Wednesday 28th April 2021 06:03 EDT
 
 

India's oil ministry has drawn up plans to carve up ONGC, the country’s largest explorer into smaller entities, sell stake in its major producing and upcoming fields to private companies and privatise smaller discoveries.

The ministry sent an ‘action plan’ to the company on April 1, a day after full-time chairman Shashi Shanker retired. The letter from additional secretary (exploration) Amar Nath asked acting chairman and director (finance) Subhash Kumar to respond by “Monday, April 5”.

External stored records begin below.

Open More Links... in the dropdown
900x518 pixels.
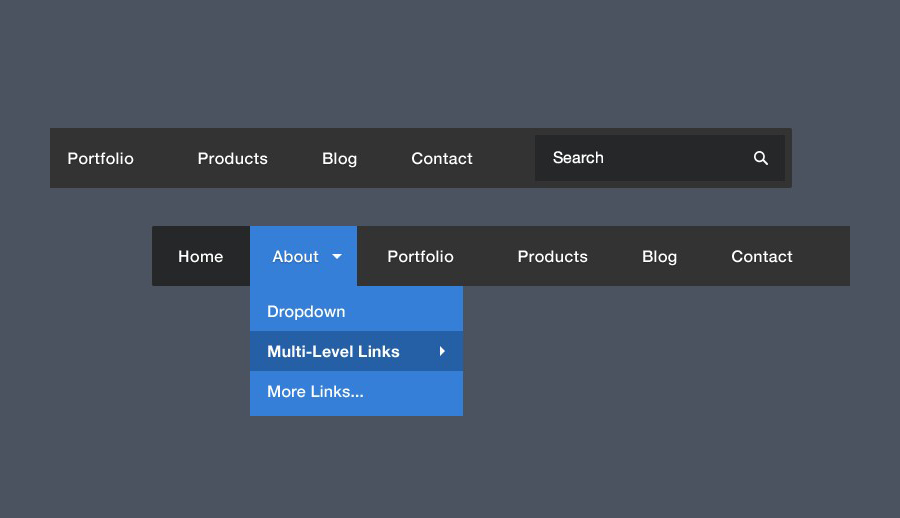point(315,392)
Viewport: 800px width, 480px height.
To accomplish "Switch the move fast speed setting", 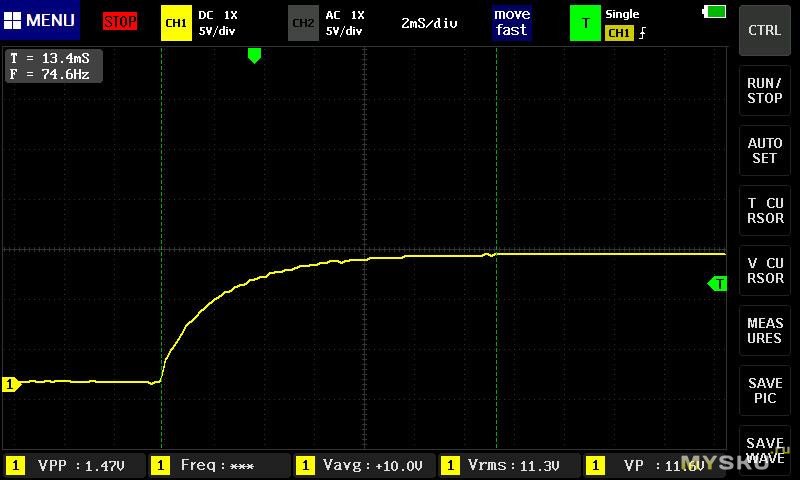I will point(511,22).
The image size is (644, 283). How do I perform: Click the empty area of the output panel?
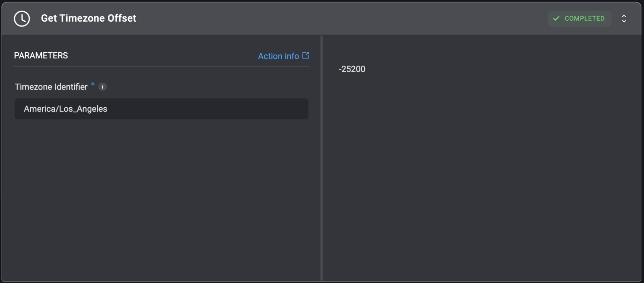(x=482, y=178)
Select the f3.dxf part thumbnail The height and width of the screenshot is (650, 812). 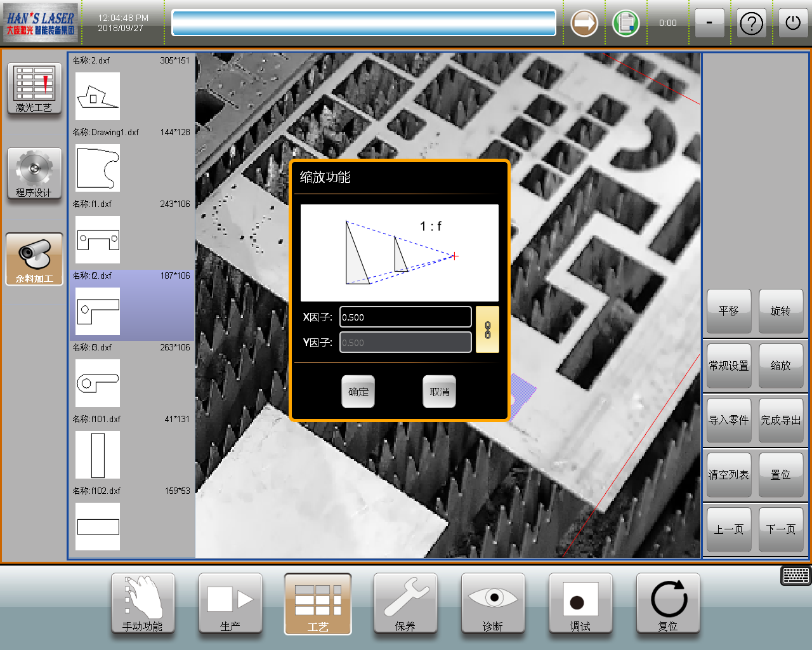[98, 383]
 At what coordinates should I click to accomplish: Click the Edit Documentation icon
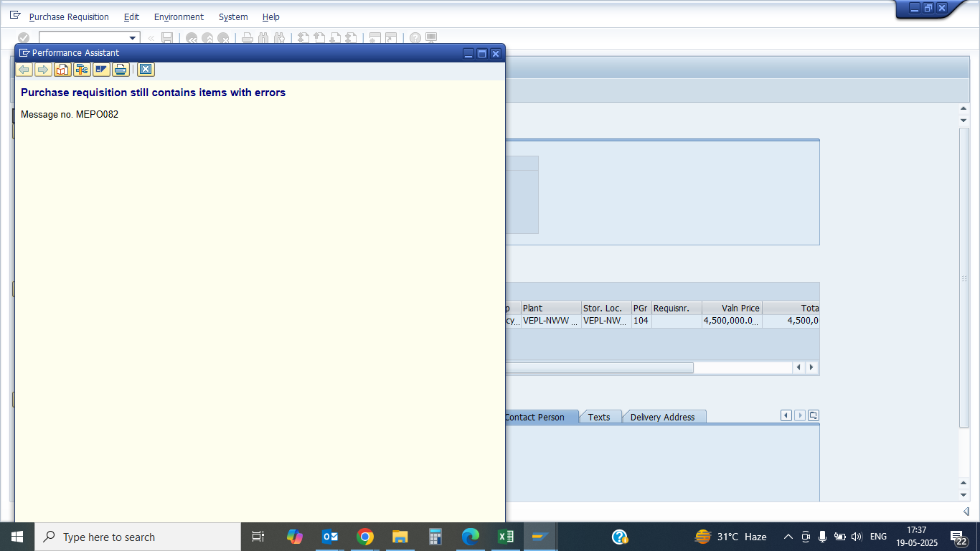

The action plan centres around hiving off in-house operations - drilling, well services, logging, workover services and data processing - into separate entities. It identifies Ratna-R and Pana-Mukta offshore fields as well as Gandhar onland in Gujarat for inducting private partners in the western region. In the eastern offshore, the $5-billion KGDWN-98/2 gas project, slated to be the crown jewel, Deendayal West block, acquired from GSPC for $995 million in 2017, and Ashoknagar onland discovery near Kolkata have been flagged for inducting “global majors as partners”.

Industry analysts said the plan will turn ONGC into a surrogate company where it will be left with investing risk capital for exploration but will have to share the fruits of its toil with private partners brought in to develop discoveries “on market-friendly terms as lower royalty”.

Separating in-house expertise and functions, built over the years, into separate entities will weaken ONGC’s value and raise costs. “ONGC will have to pay 18% GST to the subsidiaries for services but will not be able to claim input credit. Today, this is not so since these are in-house functions,” an analyst said.

ONGC will lose its financial leverage in raising cheap debt as “nobody lends to a company whose primary task will be to sink risk capital”, a former company executive said. Another former executive said ONGC may be left stranded as the subsidiaries will look for contracts from others. “Many companies with fields are struggling due to dearth of cheaper domestic resources in these services. There could be instances where, say, the capacity of the drilling subsidiary is booked by other companies,” he added. The plan also envisages privatising smaller fields and monetising assets.